Reps Fail To Pass PIB 156 Days To Tenure End
The House of Representatives has failed to pass the Petroleum Industry Bill over three years after it assured Nigerians that it would give a speedy passage to the piece of legislation.
Findings by The PUNCH on Wednesday showed that the Speaker, Mr. Aminu Tambuwal, had inaugurated an Ad hoc Committee on the PIB in November 2012.
However, the 23-member committee, which is headed by the Chip Whip of the House, Mr. Ishaka Bawa, has been unable to produce a report on the bill for consideration by lawmakers.
Incidentally, the tenure of the current House will end on June 5, less than 156 days from today.
Investigations by The PUNCH revealed that though the Bawa committee successfully conducted a series of public hearings on the bill, alleged “political intrigues” had stalled the release of the report of the committee’s findings.
One senior lawmaker, who spoke with our correspondent in Abuja on Wednesday, said, “I recall that it took the committee more than six months to conduct public hearings on the PIB.
“There were hearings in the six geo-political zones and a grand finale in Abuja to seek the views of Nigerians.
“These elaborate hearings, which gulped huge funds, were meant to clear the air on any issues that might delay the bill.
“I am in shock that all the efforts now appear wasted because the PIB has not made progress beyond the committee stage in over three years.”
Our correspondent learnt that the Bawa committee had come under pressure from various interest groups, both within and outside the House, canvassing either the deleting or inclusion of certain clauses in the bill.
Another lawmaker, who also spoke on the condition of anonymity, said, “The issues centre on the interests you may call the North-South divide, that is, how this bill will affect access to petroleum revenue in the future.
“You have the oil majors pursuing their own agenda on how the PIB could bring about a higher tax regime.
“There are others asking whether this is not a bill for the Minister of Petroleum Resources. There are awesome powers given to the minister by this bill, suggesting that hardly can anything be done in the oil industry without the endorsement of the minister.”
Some lawmakers fear that there are already signals indicating that the PIB is already on the path of “failure” as it did in the 6th assembly.

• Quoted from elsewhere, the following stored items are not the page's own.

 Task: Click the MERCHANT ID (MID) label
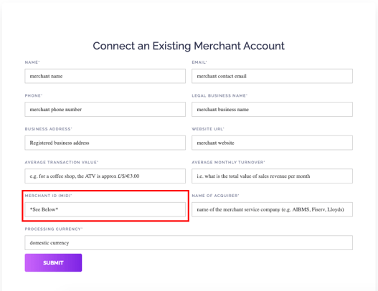48,196
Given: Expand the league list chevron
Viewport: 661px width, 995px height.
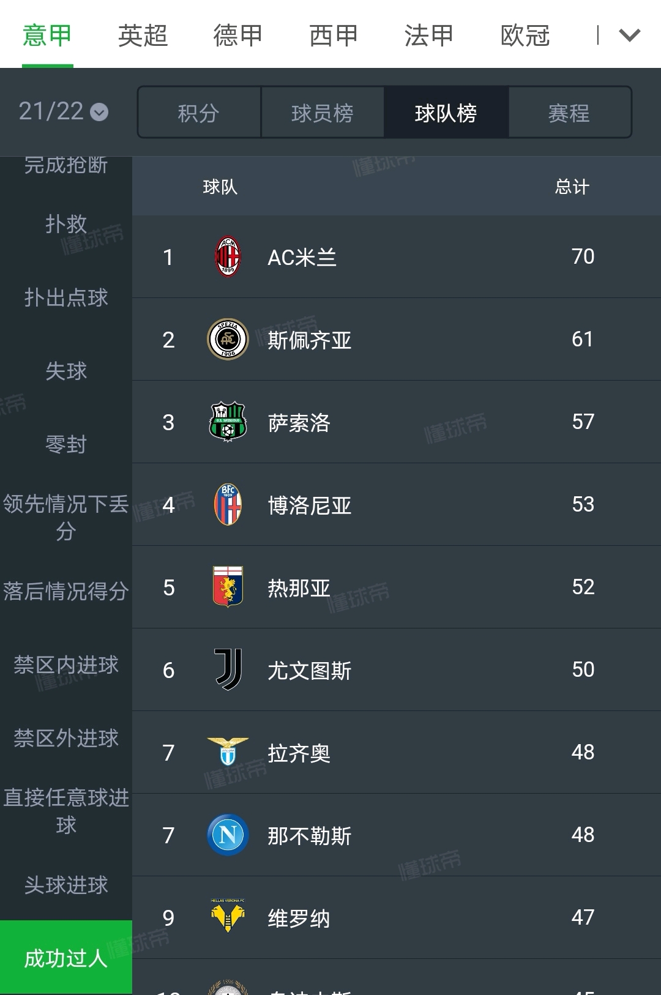Looking at the screenshot, I should pos(629,35).
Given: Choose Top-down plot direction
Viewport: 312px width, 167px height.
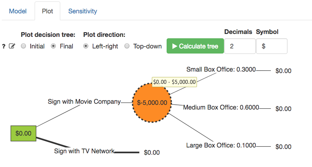Looking at the screenshot, I should [127, 46].
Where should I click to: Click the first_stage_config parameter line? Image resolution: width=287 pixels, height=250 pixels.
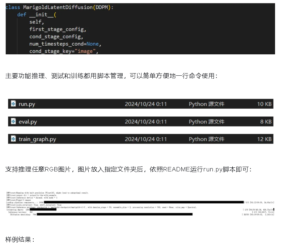[58, 29]
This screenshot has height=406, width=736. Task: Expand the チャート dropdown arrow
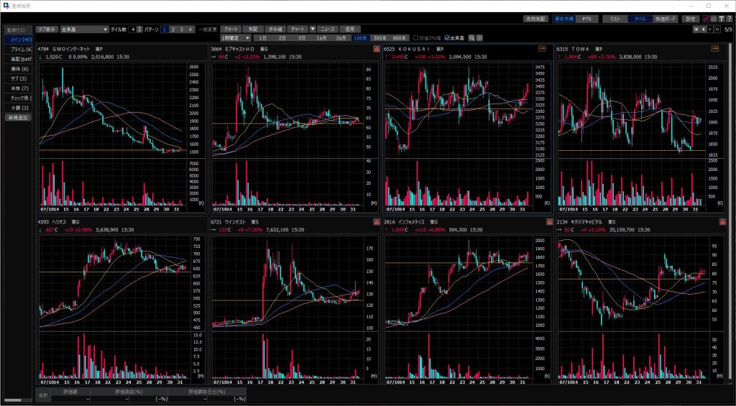pyautogui.click(x=313, y=29)
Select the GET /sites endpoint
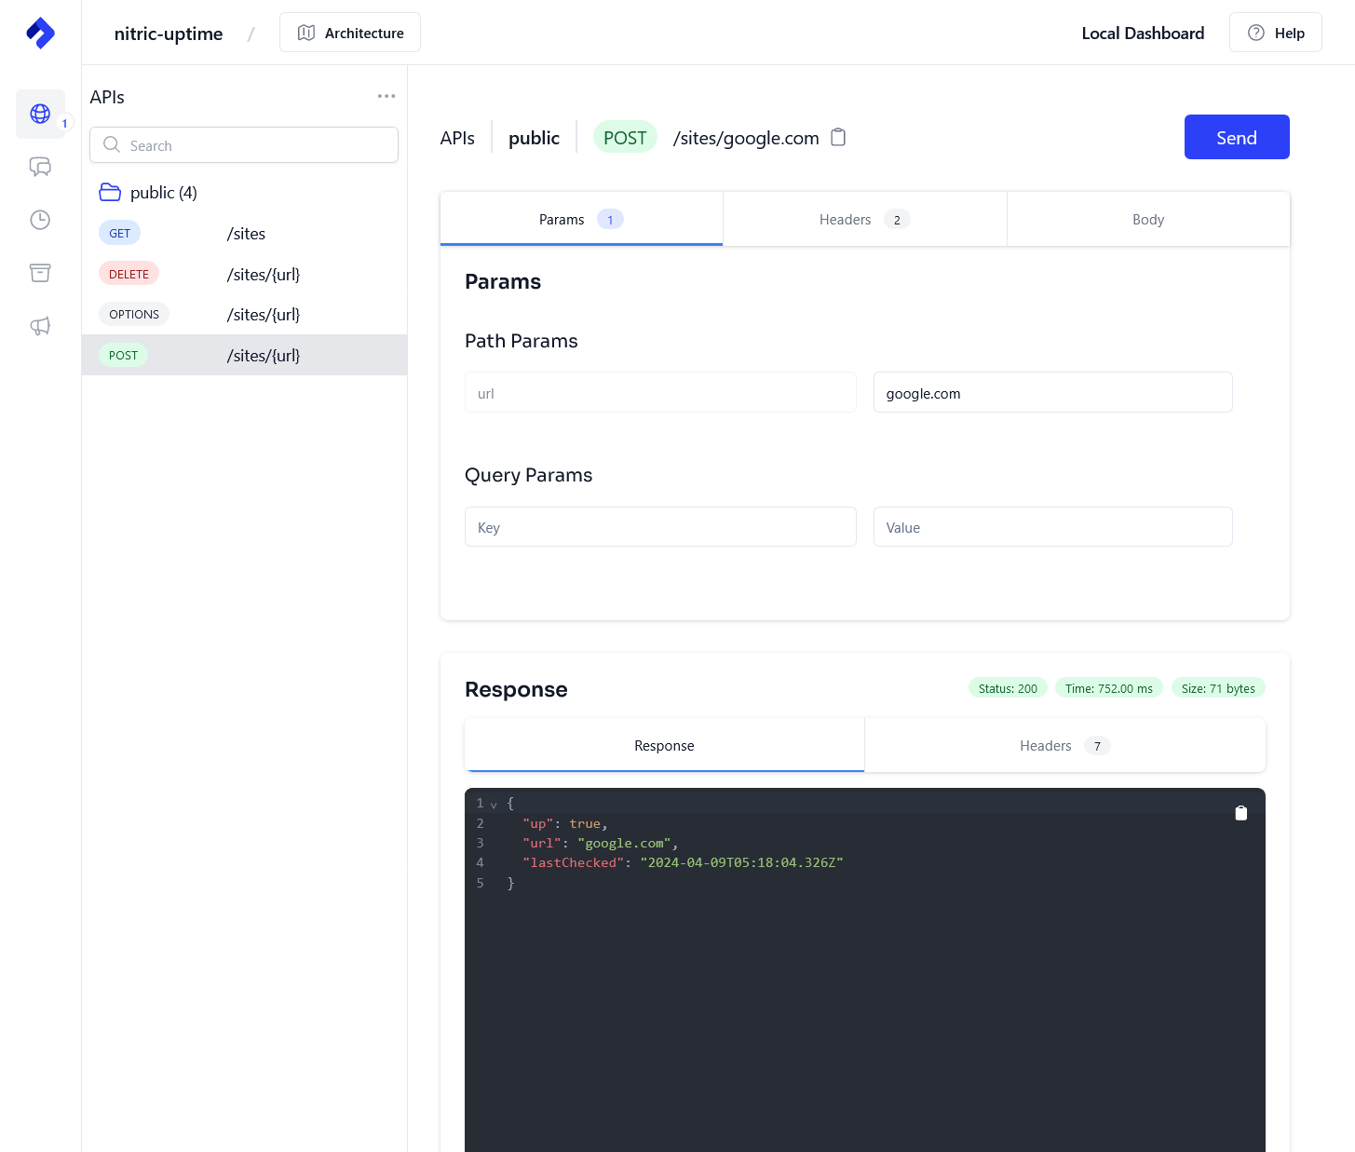The image size is (1355, 1152). [x=244, y=234]
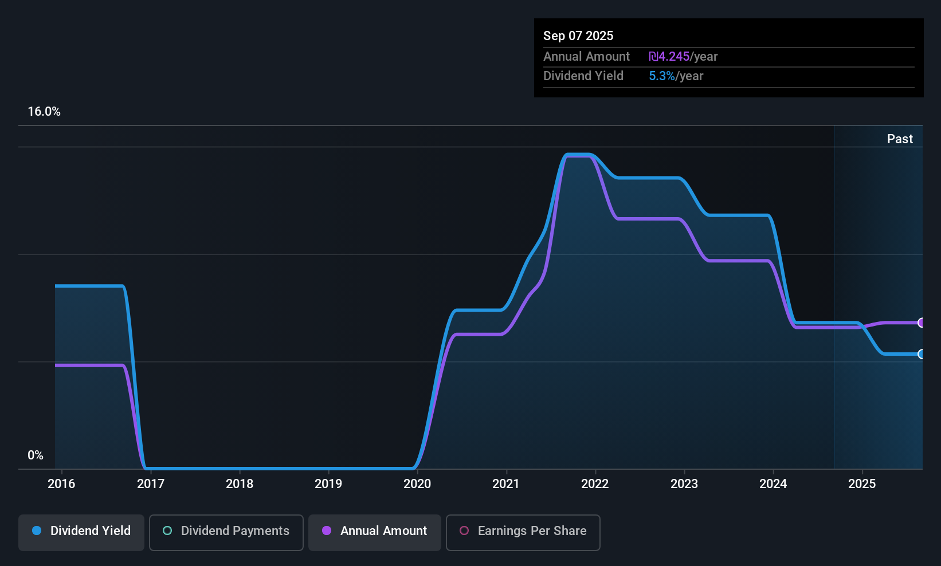Toggle the Annual Amount legend button

click(374, 532)

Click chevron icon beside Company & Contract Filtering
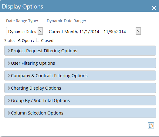9,76
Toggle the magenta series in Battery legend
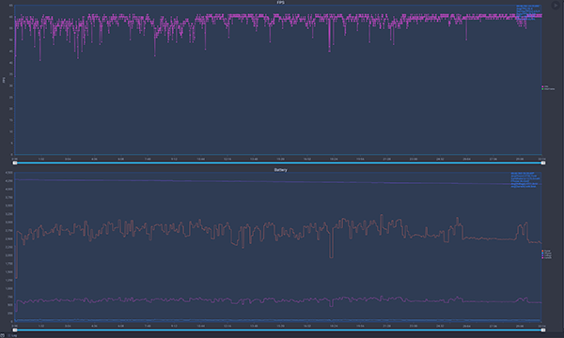 click(546, 257)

It was learnt that during the 6th assembly (2007-2011), the bill was delayed for over three years only for the report to be hurriedly produced a few weeks to the close of the tenure.
A move to hastily pass the bill failed as members were said to have insisted on knowing the details of the legislation before approving it.

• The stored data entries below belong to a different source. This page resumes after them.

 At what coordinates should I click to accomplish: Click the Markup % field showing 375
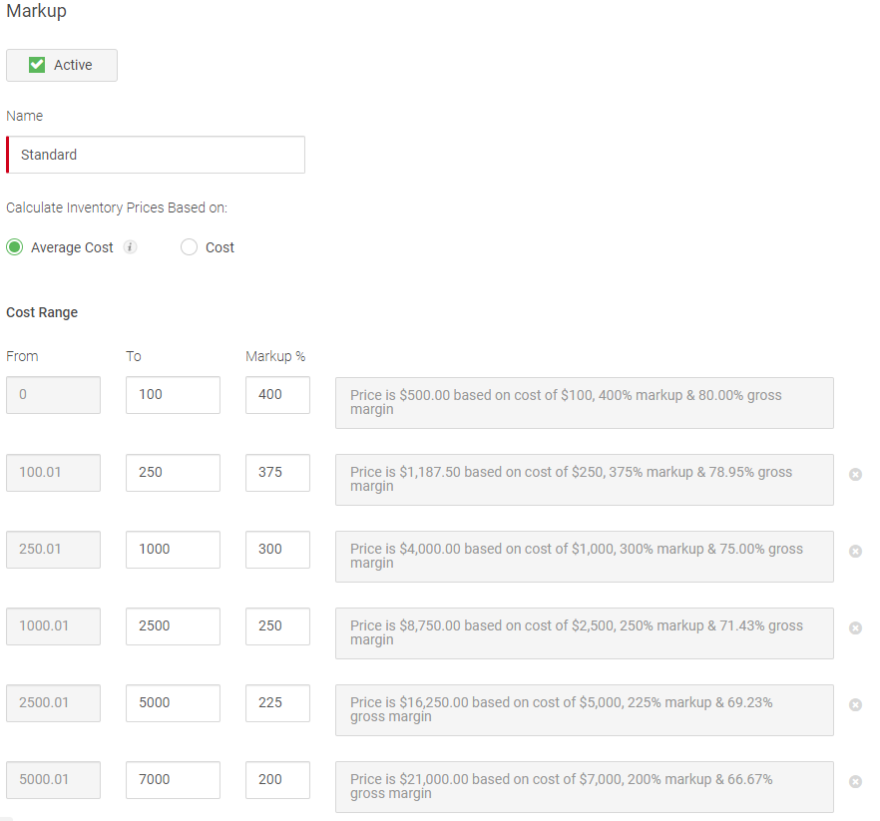[275, 472]
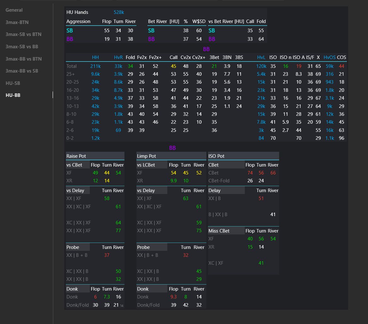Select the 3max-SB vs BTN tab
Image resolution: width=368 pixels, height=324 pixels.
pyautogui.click(x=23, y=34)
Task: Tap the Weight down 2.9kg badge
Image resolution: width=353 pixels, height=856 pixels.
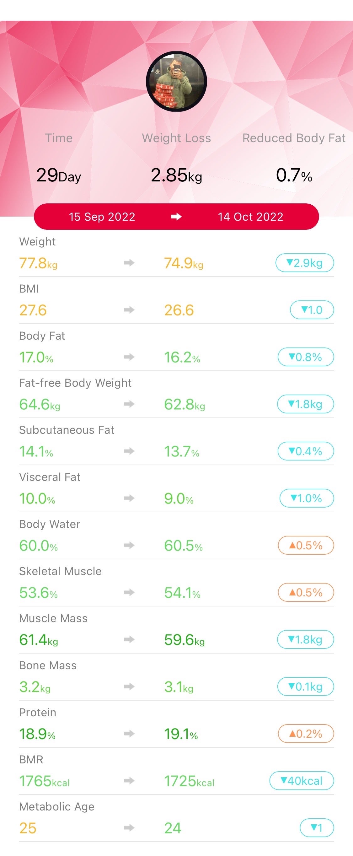Action: click(305, 263)
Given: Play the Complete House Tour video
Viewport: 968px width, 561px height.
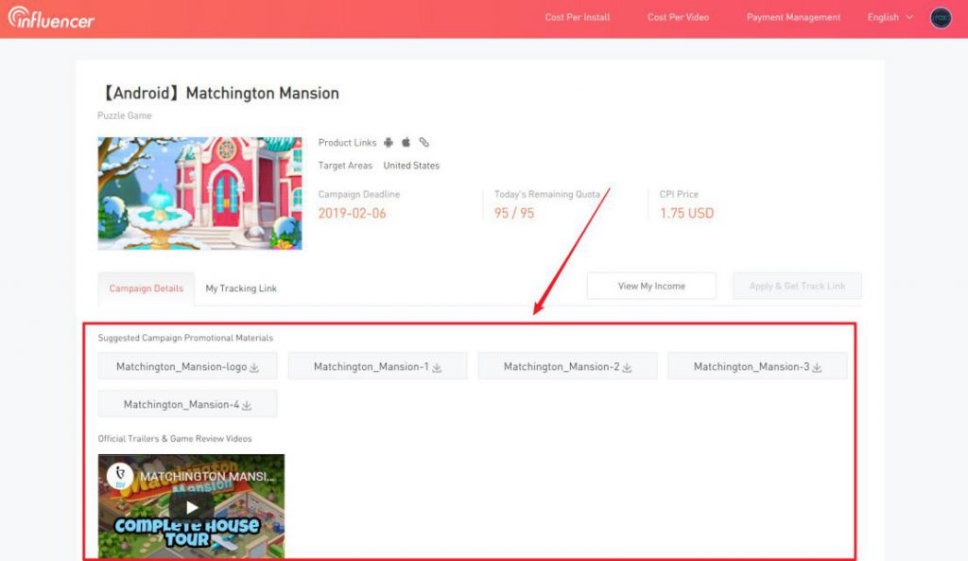Looking at the screenshot, I should pyautogui.click(x=191, y=507).
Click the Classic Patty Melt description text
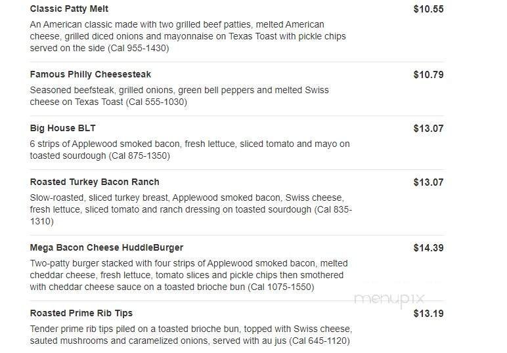The height and width of the screenshot is (353, 507). tap(187, 36)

Yet another legislator said, “That attempt to stampede members failed and it would appear that it was programmed to go that way because there was truly no intention to pass the bill. We are already taking a similar path. 2014 has ended and tomorrow (today), we will be in 2015.
“From January 1 till June 5 leaves us with about 156 days. In between these 156 days, there are holidays and weekends; so, may be, we have less than 100 days.
“All the promises made to pass the bill each time the House reconvenes from a recess have not been kept.”
In September, Tambuwal gave the Bawa committee a 21-day ultimatum to submit the report on the PIB, but the committee flouted the speaker’s directive.
The speaker had given the ultimatum on September 16, but as of December 17 when the House proceeded on the Christmas and New Year break, the committee had yet to submit the report.
There were no actions taken against the committee and no further directives on the bill were given by the speaker.
Members will remain on break till January 13.
Bawa, a Peoples Democratic Party lawmaker from Taraba State, has kept sealed lips over the fate of the PIB, consistently evading questions on the bill.
The lawmaker neither answered several calls made to his mobile phone on Wednesday nor responded to text messages sent to him on the PIB.
Although House spokesman, Mr. Zakari Mohammed, dismissed fears that the House would not pass the bill, he admitted that the PIB was not going to be passed before the general elections coming up next month.
He said, “It is not true that we will not pass the PIB. Time is still on our side.
“When we resume (January 13), the budget (2015) will be the main focus. We will pass the budget and go for our elections, which you know is February 14.
“After we come back from the elections, we have enough time from March, April till May to pass the bill. So, there is time.”